* DATA PROVIDED *

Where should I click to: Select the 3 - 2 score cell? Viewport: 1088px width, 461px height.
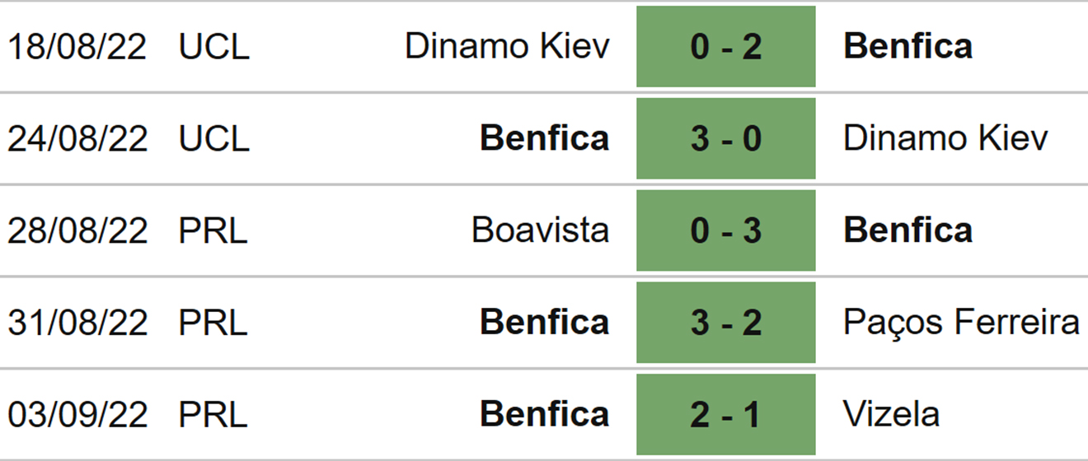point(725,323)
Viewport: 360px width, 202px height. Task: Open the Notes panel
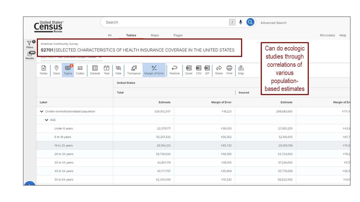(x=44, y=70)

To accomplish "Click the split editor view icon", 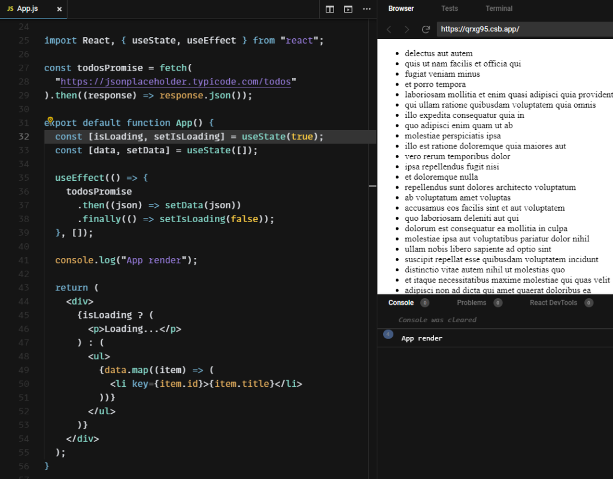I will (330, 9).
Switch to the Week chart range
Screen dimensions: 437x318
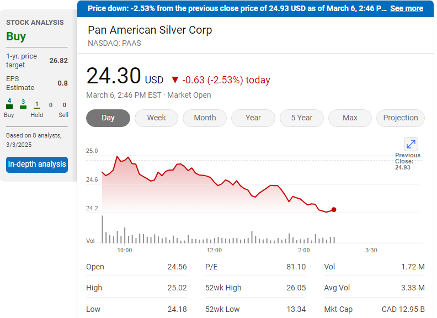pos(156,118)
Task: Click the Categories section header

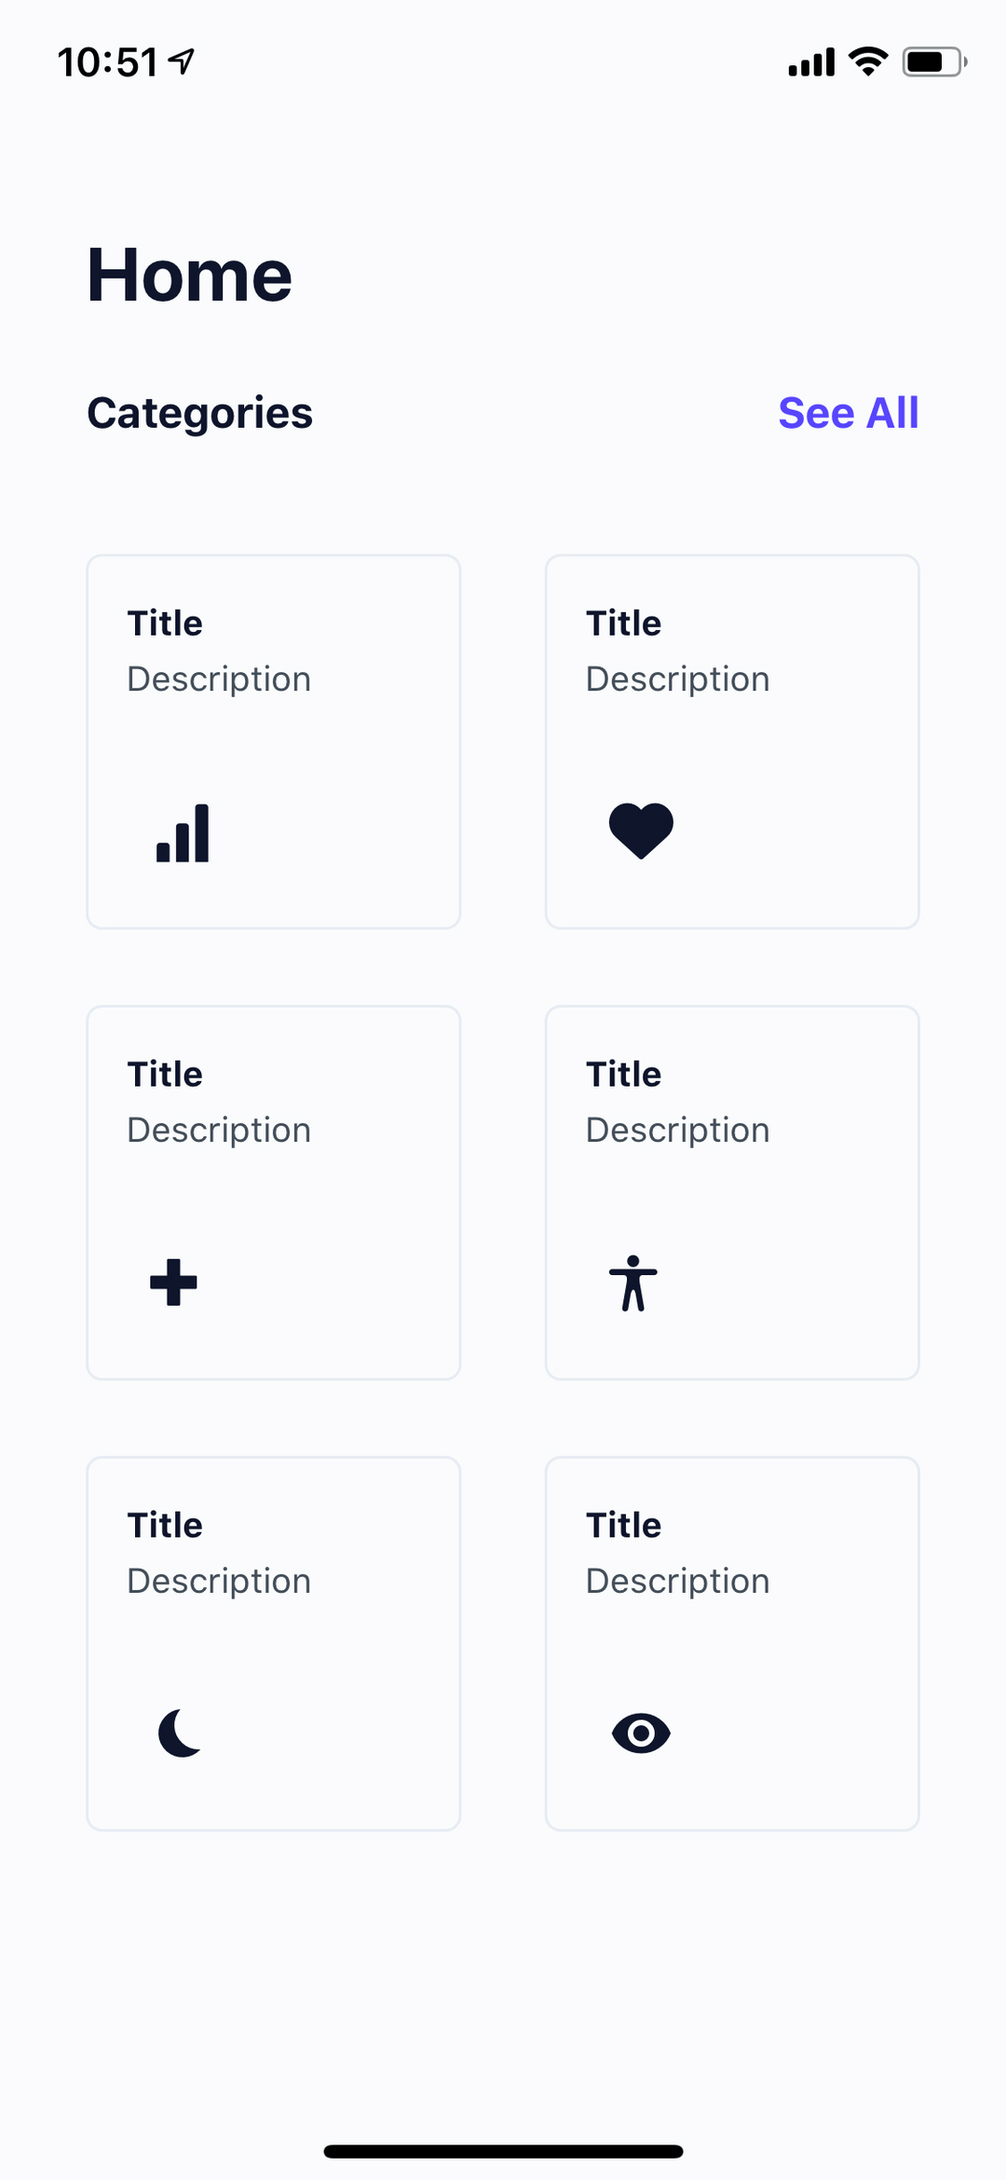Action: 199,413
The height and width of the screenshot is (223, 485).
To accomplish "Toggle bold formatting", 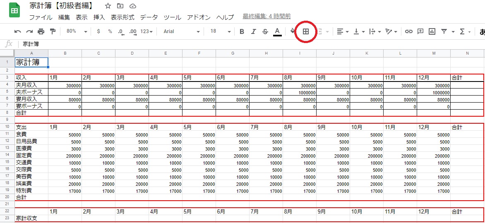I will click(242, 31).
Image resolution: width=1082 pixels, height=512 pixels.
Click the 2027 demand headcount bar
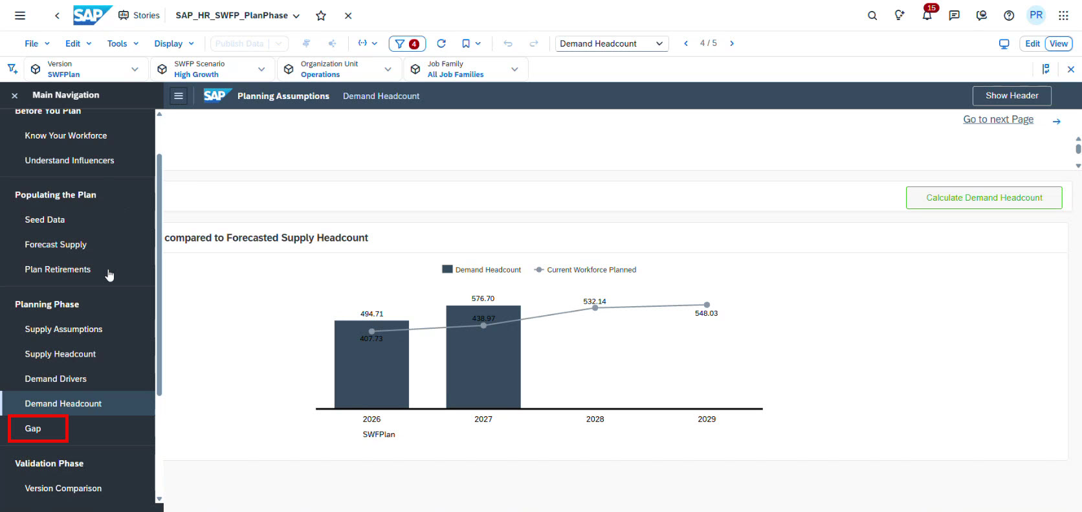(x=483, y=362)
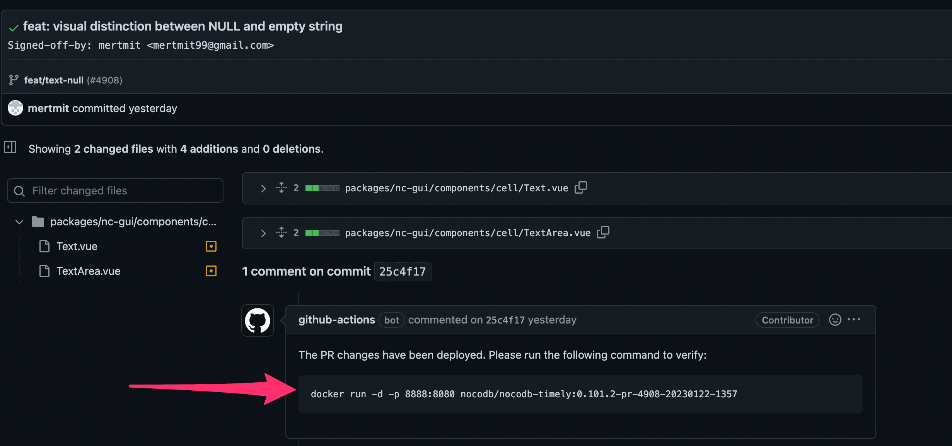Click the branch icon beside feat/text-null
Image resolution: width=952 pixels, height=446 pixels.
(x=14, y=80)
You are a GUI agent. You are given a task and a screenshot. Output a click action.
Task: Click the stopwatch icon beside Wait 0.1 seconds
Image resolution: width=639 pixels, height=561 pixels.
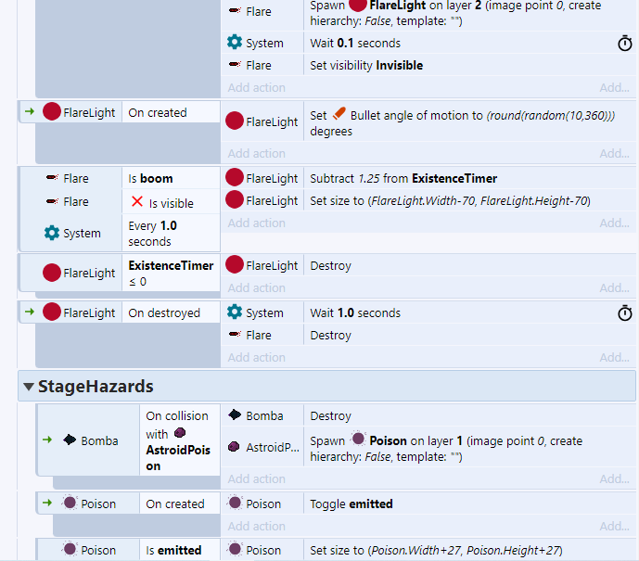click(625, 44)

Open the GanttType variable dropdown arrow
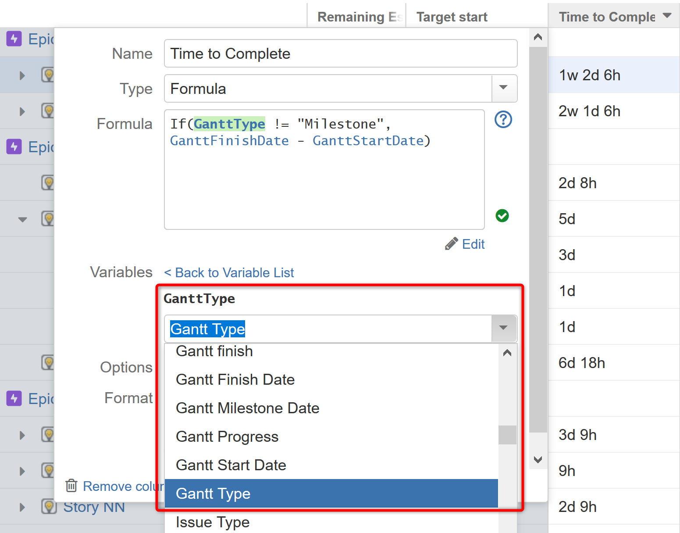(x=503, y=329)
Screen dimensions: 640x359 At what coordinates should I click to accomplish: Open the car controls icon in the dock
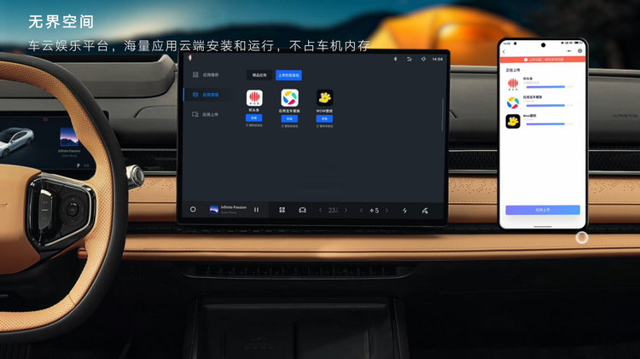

* EXERCISE DESCRIPTION *
For each line of the material that contains the word "screenshot", make a copy.

* OUTPUT BELOW *
The height and width of the screenshot is (223, 485).
You are a GUI agent. You are given a task and a screenshot. Output a click action.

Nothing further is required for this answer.